Monday, July 15, 2013

Monday, July 15, 2013 4:44 pm by M. in , ,    No comments
The Guardian talks about the crime novel published by J.K. Rowling under the pseudonym Robert Galbraith. The Brontës are aptly mentioned:
In 1850 Charlotte Brontë finally outed the brilliant but obscure brother authors Currer, Ellis and Acton Bell, and neatly analysed why centuries of authors have chosen to shelter behind entirely invented names or ambiguous double initials.

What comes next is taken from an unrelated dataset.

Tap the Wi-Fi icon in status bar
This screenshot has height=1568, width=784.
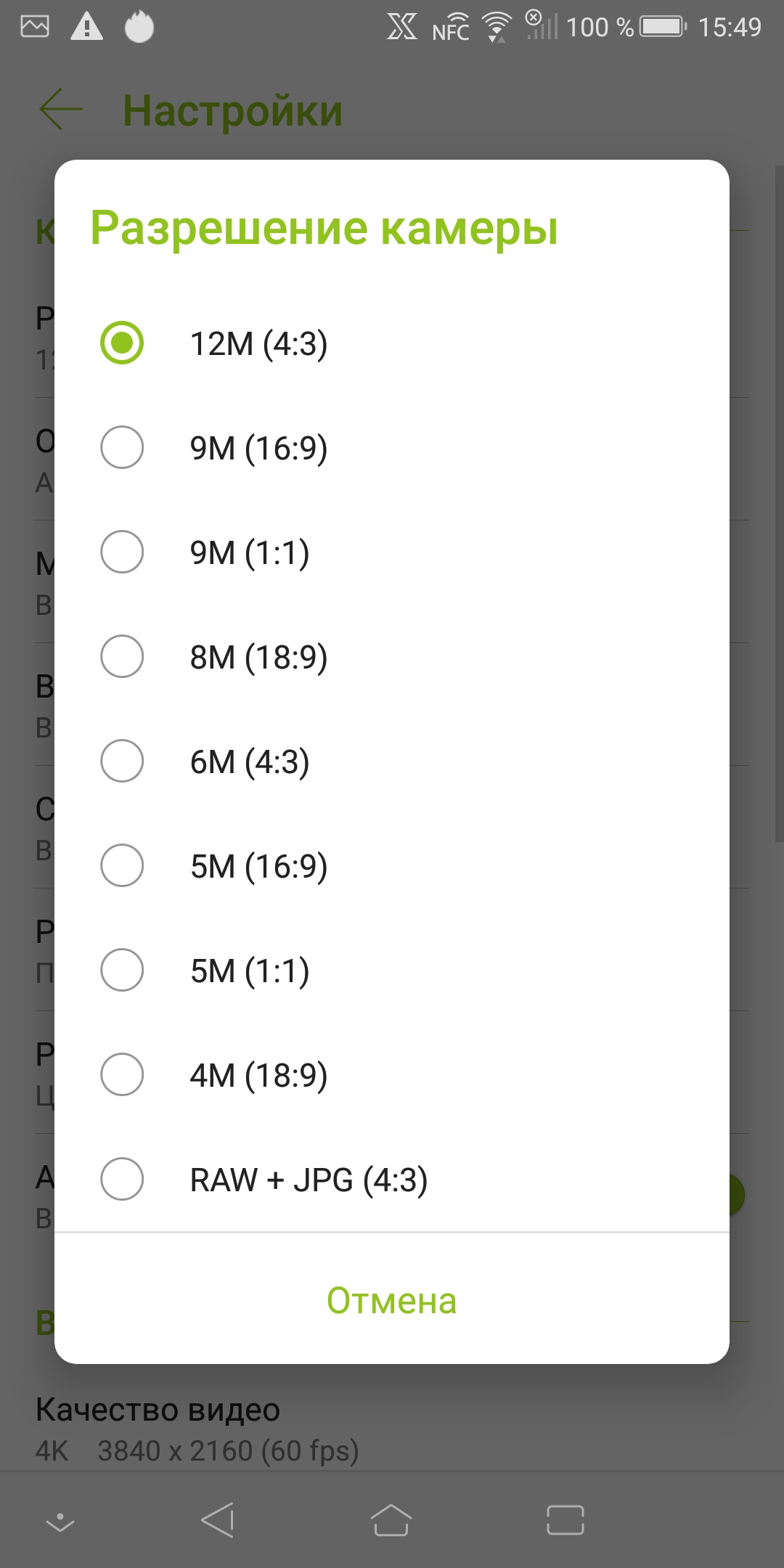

The brothers Bell were her and her extraordinary sisters, Emily and Anne. The shy sisters were, she wrote, "averse to personal publicity". But as George Eliot, born Mary Anne Evans, and the newly revealed as multi nom-de-plumed JK Rowling would entirely have understood, there was more to it: "we did not like to declare ourselves women because – without at that time suspecting that our mode of writing and thinking was not what is called 'feminine' – we had a vague impression that authoresses are liable to be looked on with prejudice".
Any reader, and indeed the publishers to whom the sisters sent the manuscripts, would have assumed that Currer, Ellis and Acton were men, but Brontë claimed that the first names had been chosen with "a sort of conscientious scruple" as not "positively masculine". The sisters' own surname, which would become one of the most famous in the history of English literature, had already been gentrified by their clergyman father from his Irish birth name, Patrick Prunty. (Maev Kennedy)
Also on Handbag:
Emily, Anne and Charlotte Brontë decided to publish their first collection of poems under the names Currer, Ellis, and Acton Bell. Charlotte famously said this was because they wanted to be 'taken seriously'. In the early 1800's female authors were not given the same respect or attention as men, which is why authors like Mary Ann Evans chose George Eliot as a psedonym to publishSilas Marner. The Brontë Sisters' books of poems failed to generate much interest, but each sister found success with their next ventures published under their real names—Jane Eyre, Agnes Grey and Wuthering Heights. (Sarah Jordan)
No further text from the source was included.